Tulowitzki helped the Blue Jays win 89 games and claim a Wild Card spot in 2016 with a solid and comparatively full season; he played 131 games, missing three weeks due to a right quad strain. Though he hit a modest .254/.318/.443 (102 OPS+) with 24 homers, strong defense (9 DRS) boosted his value to 3.2 WAR. While he went 0-for-4 in the Wild Card game versus the Orioles, and 2-for-18 in the ALCS against Cleveland, he was 6-for-13 with a triple, a homer and five RBI against the Rangers in the Division Series rematch, highlighted by a bases-loaded triple off Cole Hamels in Game 2 and a two-run homer off Yu Darvish in Game 3.
Unfortunately, there wasn’t much left to his career, not that anyone knew it at the time. Tulowitzki played just 66 games in 2017, struggling to an 80 OPS+ while losing time to a right hamstring strain and an ankle sprain; later in that season, he learned he’d sustained ligament damage in the ankle as well. He missed all of 2018 after undergoing surgery in April to remove bone spurs in both heels, though it wasn’t until August that a return was ruled out. In November, the Blue Jays grew tired of the endless cycles of injuries and rehab, releasing Tulowitzki with $38 million to go on his contract.
In January 2019, Tulowtizki signed with the Yankees, who needed a fill-in at shortstop while Didi Gregorius recovered from Tommy John surgery. He made the team out of spring training and homered off the Orioles’ Richard Bleier in his second game, but strained his left calf four days later, and re-strained it while on a rehab assignment on May 1. Even after he agreed to play other positions besides shortstop for the first time in his career once he returned, his stalled progress led the Yankees to send him home to Southern California in early June to reevaluate his options. Ultimately, he decided he’d had enough. Upon announcing his retirement on July 25, he took a job as a volunteer assistant coach at the University of Texas. He’s currently the Longhorns’ full-time hitting coach.

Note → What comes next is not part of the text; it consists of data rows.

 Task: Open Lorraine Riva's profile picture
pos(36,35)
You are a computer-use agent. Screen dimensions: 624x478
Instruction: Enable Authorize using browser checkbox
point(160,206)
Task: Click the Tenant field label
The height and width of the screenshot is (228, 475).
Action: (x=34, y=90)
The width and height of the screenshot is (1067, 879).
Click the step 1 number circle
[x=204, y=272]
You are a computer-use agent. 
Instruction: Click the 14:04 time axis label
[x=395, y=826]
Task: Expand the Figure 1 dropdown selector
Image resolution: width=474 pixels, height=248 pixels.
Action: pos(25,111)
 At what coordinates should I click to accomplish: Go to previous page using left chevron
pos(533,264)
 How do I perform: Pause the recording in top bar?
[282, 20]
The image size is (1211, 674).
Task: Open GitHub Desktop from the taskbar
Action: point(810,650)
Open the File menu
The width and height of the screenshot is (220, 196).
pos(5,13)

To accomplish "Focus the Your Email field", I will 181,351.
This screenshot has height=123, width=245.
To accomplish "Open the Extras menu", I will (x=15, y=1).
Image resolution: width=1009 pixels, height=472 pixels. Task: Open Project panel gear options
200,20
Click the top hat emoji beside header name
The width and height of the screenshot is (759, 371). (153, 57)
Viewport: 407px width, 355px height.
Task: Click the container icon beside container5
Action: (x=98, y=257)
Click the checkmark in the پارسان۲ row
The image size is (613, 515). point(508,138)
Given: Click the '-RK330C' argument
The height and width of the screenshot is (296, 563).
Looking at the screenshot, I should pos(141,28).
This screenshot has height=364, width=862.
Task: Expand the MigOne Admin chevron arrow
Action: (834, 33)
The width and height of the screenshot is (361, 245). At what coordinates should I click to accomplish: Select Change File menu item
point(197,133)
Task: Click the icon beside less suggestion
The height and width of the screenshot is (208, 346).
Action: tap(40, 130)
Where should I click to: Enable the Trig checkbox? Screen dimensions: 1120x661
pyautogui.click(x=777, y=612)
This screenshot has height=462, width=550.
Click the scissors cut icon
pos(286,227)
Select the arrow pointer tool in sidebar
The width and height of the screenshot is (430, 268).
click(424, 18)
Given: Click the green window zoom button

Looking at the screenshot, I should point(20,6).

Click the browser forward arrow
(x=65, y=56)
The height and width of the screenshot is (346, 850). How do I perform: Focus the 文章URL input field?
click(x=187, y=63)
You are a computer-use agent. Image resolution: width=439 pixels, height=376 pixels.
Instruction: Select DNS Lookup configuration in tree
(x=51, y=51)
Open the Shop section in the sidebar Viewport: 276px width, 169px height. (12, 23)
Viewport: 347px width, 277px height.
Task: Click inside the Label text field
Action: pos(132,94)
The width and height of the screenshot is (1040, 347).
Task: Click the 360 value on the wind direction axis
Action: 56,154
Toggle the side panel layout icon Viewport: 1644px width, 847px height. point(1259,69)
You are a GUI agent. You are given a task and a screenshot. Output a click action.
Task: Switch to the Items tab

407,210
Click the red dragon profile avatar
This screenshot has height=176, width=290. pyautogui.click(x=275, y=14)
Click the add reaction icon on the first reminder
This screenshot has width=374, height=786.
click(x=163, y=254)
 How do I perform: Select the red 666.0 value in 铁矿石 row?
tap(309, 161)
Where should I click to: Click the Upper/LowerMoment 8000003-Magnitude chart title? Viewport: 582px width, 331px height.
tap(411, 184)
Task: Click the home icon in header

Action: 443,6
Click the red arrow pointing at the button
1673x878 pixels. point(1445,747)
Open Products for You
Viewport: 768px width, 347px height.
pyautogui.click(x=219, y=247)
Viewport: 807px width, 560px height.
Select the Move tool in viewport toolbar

Troy Tulowitzki’s Performance and Injuries
Season | Team | G | PA | HR | OPS+ | WAR | Days Lost | Injury |
---|---|---|---|---|---|---|---|---|
2006 | Rockies | 25 | 108 | 1 | 53 | -0.4 | ||
2007 | Rockies | 155 | 682 | 24 | 109 | 6.8 | ||
2008 | Rockies | 101 | 421 | 8 | 85 | 0.8 | 67 | quad strain (51), thumb laceration (16) |
2009 | Rockies | 151 | 628 | 32 | 131 | 6.5 | ||
2010 | Rockies | 122 | 529 | 27 | 138 | 6.7 | 39 | hamate fracture |
2011 | Rockies | 143 | 606 | 30 | 131 | 6.2 | ||
2012 | Rockies | 47 | 203 | 8 | 113 | 0.4 | 126 | groin strain (surgery) |
2013 | Rockies | 126 | 512 | 25 | 139 | 5.0 | 28 | rib cage fracture |
2014 | Rockies | 91 | 375 | 21 | 170 | 5.7 | 71 | hip labrum (surgery) |
2015 | Rox/Jays | 128 | 534 | 17 | 101 | 2.6 | 20* | scapula fracture |
2016 | Blue Jays | 131 | 544 | 24 | 102 | 3.2 | 21 | quad strain |
2017 | Blue Jays | 66 | 260 | 7 | 80 | 0.9 | 99 | hamstring strain (34), ankle sprain (65) |
2018 | Blue Jays | 0 | 0 | 0 | 0 | 0.0 | 189 | bone spurs in heels (surgery) |
2019 | Yankees | 5 | 13 | 1 | 121 | 0.0 | 115 | calf strain |
Total | 1291 | 5415 | 225 | 118 | 44.5 | 775 |
Though Tulowitzki is one of 22 shortstops to accumulate at least 40 WAR in his seven best seasons — a strong indicator of future election to the Hall of Fame — his early retirement and the loss of nearly five full seasons to time on the injured list limits his career totals. Still, even with his absences, he was the game’s best shortstop for a time. When he was healthy enough to play, man, could Tulo play.